By Bill Hayton
BBC News, Hanoi
A delegation from the Vatican has arrived in Vietnam for the latest round of negotiations on establishing diplomatic ties between the two sides.
The Pope and the Vietnamese Prime Minister met in January
The visit comes shortly after the detention of a Catholic priest as well as allegation of abuses of believers by local officials in the country.
Vietnam's government wants to establish relations quickly but the Vatican wants to see several issues resolved first.
This is the 15th round of talks between Vietnam and the Vatican.
The two sides have made considerable progress, and Vietnam's prime minister met Pope Benedict in Rome in January.
But the Vatican - whose delegation is being led by the Holy See's Undersecretary of State for Relations with States, Monsignor Pietro Parolin - remains concerned about a number of issues.
Last month, Father Nguyen Van Ly, a Catholic priest and democracy activist, was taken from his home in the Bishop's Palace in the central city of Hue by police and placed under house arrest 20kms (12 miles) outside the city.
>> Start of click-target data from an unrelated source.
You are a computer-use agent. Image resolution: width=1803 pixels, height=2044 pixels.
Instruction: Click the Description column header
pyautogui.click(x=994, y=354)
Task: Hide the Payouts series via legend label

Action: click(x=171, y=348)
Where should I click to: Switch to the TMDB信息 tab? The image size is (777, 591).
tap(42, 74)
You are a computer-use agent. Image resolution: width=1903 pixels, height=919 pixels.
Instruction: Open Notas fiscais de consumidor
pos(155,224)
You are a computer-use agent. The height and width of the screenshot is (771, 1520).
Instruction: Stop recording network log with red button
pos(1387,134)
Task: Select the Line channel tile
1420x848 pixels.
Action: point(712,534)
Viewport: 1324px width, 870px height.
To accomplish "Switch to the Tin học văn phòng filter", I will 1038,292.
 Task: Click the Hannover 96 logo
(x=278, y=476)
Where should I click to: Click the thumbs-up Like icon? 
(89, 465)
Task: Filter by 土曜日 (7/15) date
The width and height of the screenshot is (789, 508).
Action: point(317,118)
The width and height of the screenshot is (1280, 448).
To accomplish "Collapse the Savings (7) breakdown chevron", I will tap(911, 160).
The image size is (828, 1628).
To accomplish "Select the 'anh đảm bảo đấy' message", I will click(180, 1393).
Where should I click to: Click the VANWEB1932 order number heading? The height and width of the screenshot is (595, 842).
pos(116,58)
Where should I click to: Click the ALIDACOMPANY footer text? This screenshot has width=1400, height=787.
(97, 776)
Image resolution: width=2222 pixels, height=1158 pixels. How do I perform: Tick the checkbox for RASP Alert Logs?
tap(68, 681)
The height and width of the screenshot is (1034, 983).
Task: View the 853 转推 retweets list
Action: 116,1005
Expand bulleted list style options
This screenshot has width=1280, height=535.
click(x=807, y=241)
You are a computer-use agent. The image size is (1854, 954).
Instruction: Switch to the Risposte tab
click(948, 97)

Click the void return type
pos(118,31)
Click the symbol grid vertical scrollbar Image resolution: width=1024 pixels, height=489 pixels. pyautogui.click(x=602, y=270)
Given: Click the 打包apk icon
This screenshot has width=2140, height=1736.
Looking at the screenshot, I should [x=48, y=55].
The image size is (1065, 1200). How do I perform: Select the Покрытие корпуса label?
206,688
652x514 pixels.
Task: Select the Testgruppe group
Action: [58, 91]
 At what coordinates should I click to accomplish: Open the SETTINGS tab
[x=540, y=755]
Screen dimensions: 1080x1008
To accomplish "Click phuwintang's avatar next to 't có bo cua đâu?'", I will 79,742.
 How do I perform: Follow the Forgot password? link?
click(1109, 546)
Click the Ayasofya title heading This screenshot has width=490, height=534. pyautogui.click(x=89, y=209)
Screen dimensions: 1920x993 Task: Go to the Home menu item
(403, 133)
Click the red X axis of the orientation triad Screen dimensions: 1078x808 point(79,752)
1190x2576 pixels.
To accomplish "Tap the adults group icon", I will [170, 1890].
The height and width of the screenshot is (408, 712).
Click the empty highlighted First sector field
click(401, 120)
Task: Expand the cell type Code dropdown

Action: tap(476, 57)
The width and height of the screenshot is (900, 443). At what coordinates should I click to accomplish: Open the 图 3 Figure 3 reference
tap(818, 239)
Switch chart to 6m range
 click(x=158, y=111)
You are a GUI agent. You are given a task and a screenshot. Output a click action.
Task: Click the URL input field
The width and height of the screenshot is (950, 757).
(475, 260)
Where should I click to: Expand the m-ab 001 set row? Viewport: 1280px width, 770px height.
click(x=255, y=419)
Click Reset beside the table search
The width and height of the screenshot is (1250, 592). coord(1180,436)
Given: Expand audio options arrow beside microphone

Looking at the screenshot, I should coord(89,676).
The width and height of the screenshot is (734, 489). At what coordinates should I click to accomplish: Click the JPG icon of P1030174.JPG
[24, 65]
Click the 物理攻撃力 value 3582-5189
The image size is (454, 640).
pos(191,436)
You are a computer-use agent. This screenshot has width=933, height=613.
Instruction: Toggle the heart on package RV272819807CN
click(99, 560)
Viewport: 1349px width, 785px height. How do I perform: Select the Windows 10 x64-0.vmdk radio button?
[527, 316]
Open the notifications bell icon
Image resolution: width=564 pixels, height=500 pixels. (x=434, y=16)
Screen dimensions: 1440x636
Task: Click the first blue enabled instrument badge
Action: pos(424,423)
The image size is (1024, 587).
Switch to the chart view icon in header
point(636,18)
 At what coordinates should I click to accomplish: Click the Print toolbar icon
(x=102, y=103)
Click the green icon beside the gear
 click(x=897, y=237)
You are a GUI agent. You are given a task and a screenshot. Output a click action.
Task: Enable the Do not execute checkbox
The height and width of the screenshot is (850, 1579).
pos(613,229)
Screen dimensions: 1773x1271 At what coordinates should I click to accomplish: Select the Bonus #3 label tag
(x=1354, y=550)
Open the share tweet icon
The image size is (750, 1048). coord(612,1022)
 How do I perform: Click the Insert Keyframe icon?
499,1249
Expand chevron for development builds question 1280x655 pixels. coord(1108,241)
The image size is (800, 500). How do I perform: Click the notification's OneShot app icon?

A Vatican news agency has also alleged mistreatment of Catholics by, among others, local authorities in the north west of Vietnam.
The Vatican wants the government to return church property confiscated decades ago, and also to be allowed to provide more education and welfare services.
This is something the government is considering as it tries to manage some of the problems caused by Vietnam's rapid economic development.
The government keeps the Catholic Church under tight control - for example, it must approve the appointment of every priest.
This is a legacy of a time when the communist authorities saw the church as an agent of colonialism.
But times have changed and now it sees the church as a potential ally against social problems and even as a force for national unity.